[[ Page extract open ]]
Customer A is one of the major consulting websites in China. It has thousands of servers and hundreds of developers. The O&M team used an ELK cluster to process NGINX logs. However, the cluster always failed when processing a large volume of data. For example
  • The cluster becomes unavailable to other users when a user queries a large amount of data.
  • The cluster is fully occupied during peak hours, busy collecting and processing data. This compromises data integrity and the accuracy of query results.
  • The cluster becomes unavailable and inaccurate in some cases because, as the business grows, out of memory (OOM) often occurs due to memory settings and heartbeat synchronization failures. This cluster is useless to developers.
In June 2018, the O&M team began to use Log Service to solve the problems.
  1. The team uses Logtail to collect online logs, and uses the API to integrate log collection and server management configurations into the O&M system.
[[ Page extract closed ]]
Exercise tasks =
A – In the case study, when did the O&M team start using Log Service?
B – Reproduce the case study word for word from "Customer A is" up to and including "solve the problems.".
C – Check each statement against the case study: (i) The O&M team processed NGINX logs with an ELK cluster. (ii) Customer A has hundreds of servers. (iii) The team collects online logs with Logtail. Answer yes or no for each and quote the words that decide it.
The entries have nothing to do with the case study.
[[ Record excerpts open ]]
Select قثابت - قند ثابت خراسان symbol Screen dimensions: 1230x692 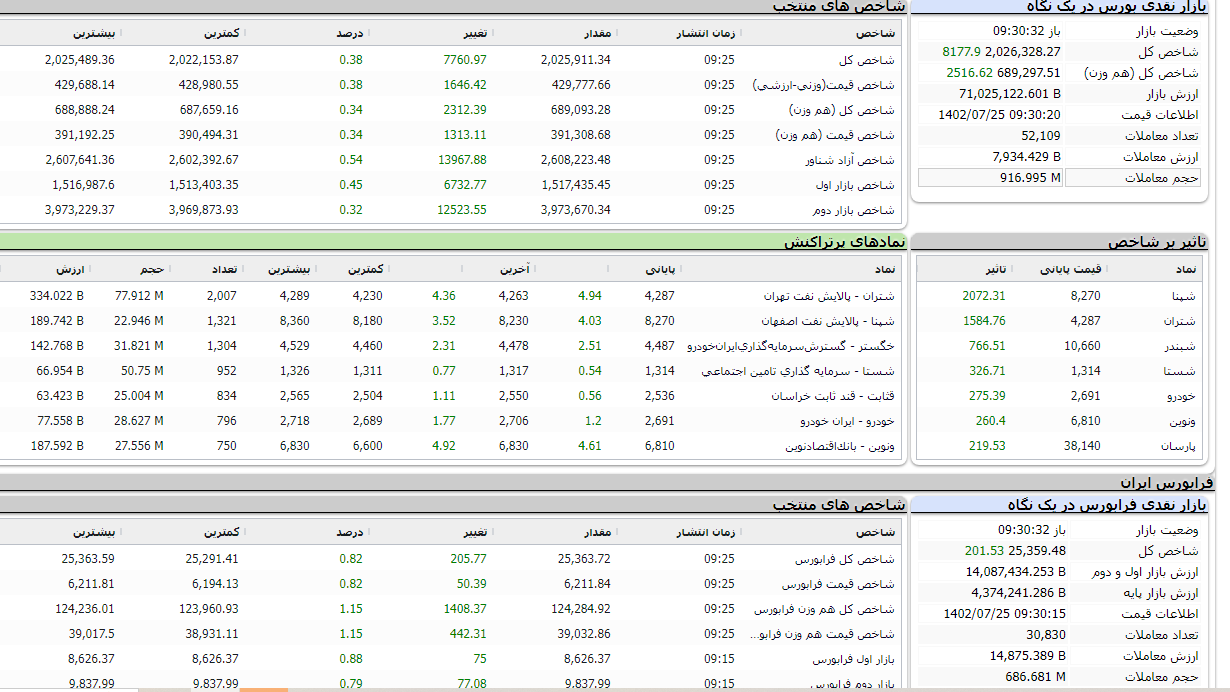[832, 396]
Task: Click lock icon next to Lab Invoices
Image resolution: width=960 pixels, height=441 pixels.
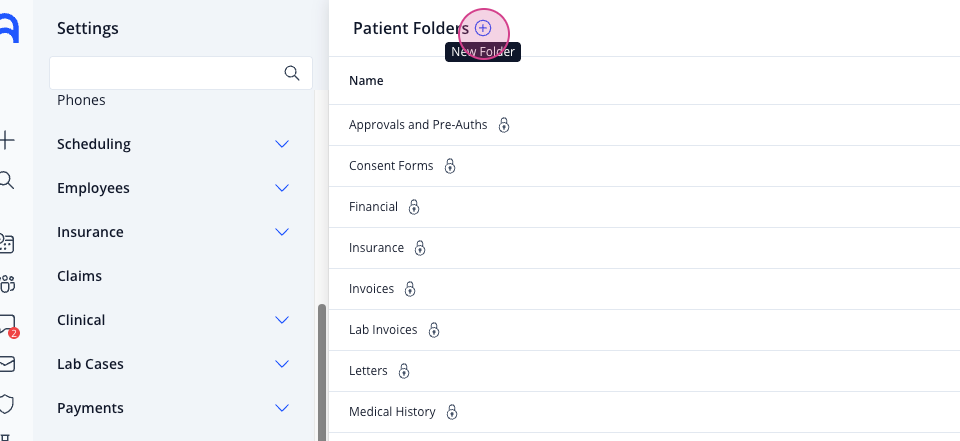Action: 434,330
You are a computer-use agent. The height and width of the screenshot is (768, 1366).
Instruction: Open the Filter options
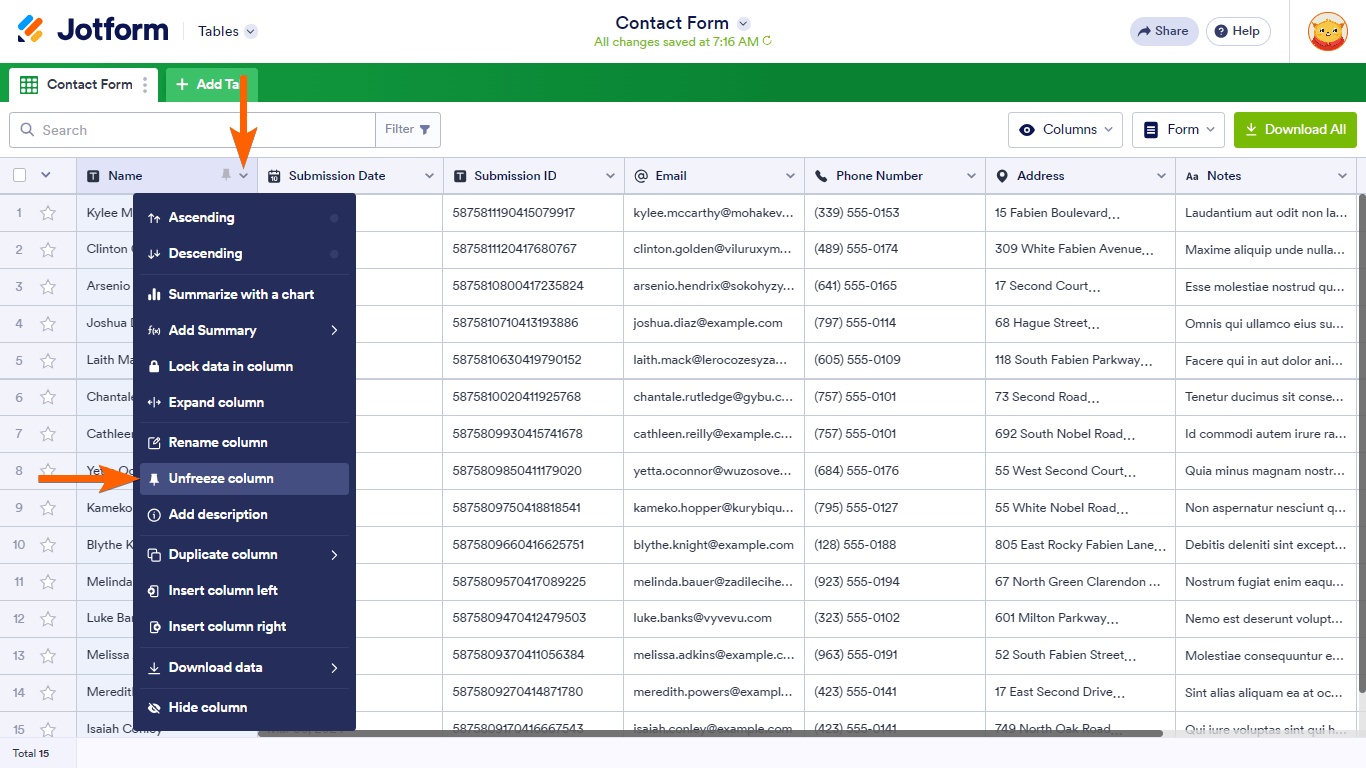coord(407,129)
[[ Record excerpts closed ]]
Task answers =
A – In June 2018.

B –
Customer A is one of the major consulting websites in China. It has thousands of servers and hundreds of developers. The O&M team used an ELK cluster to process NGINX logs. However, the cluster always failed when processing a large volume of data. For example
  • The cluster becomes unavailable to other users when a user queries a large amount of data.
  • The cluster is fully occupied during peak hours, busy collecting and processing data. This compromises data integrity and the accuracy of query results.
  • The cluster becomes unavailable and inaccurate in some cases because, as the business grows, out of memory (OOM) often occurs due to memory settings and heartbeat synchronization failures. This cluster is useless to developers.
In June 2018, the O&M team began to use Log Service to solve the problems.

C –
(i) Yes: "The O&M team used an ELK cluster to process NGINX logs."
(ii) No: "It has thousands of servers and hundreds of developers."
(iii) Yes: "The team uses Logtail to collect online logs"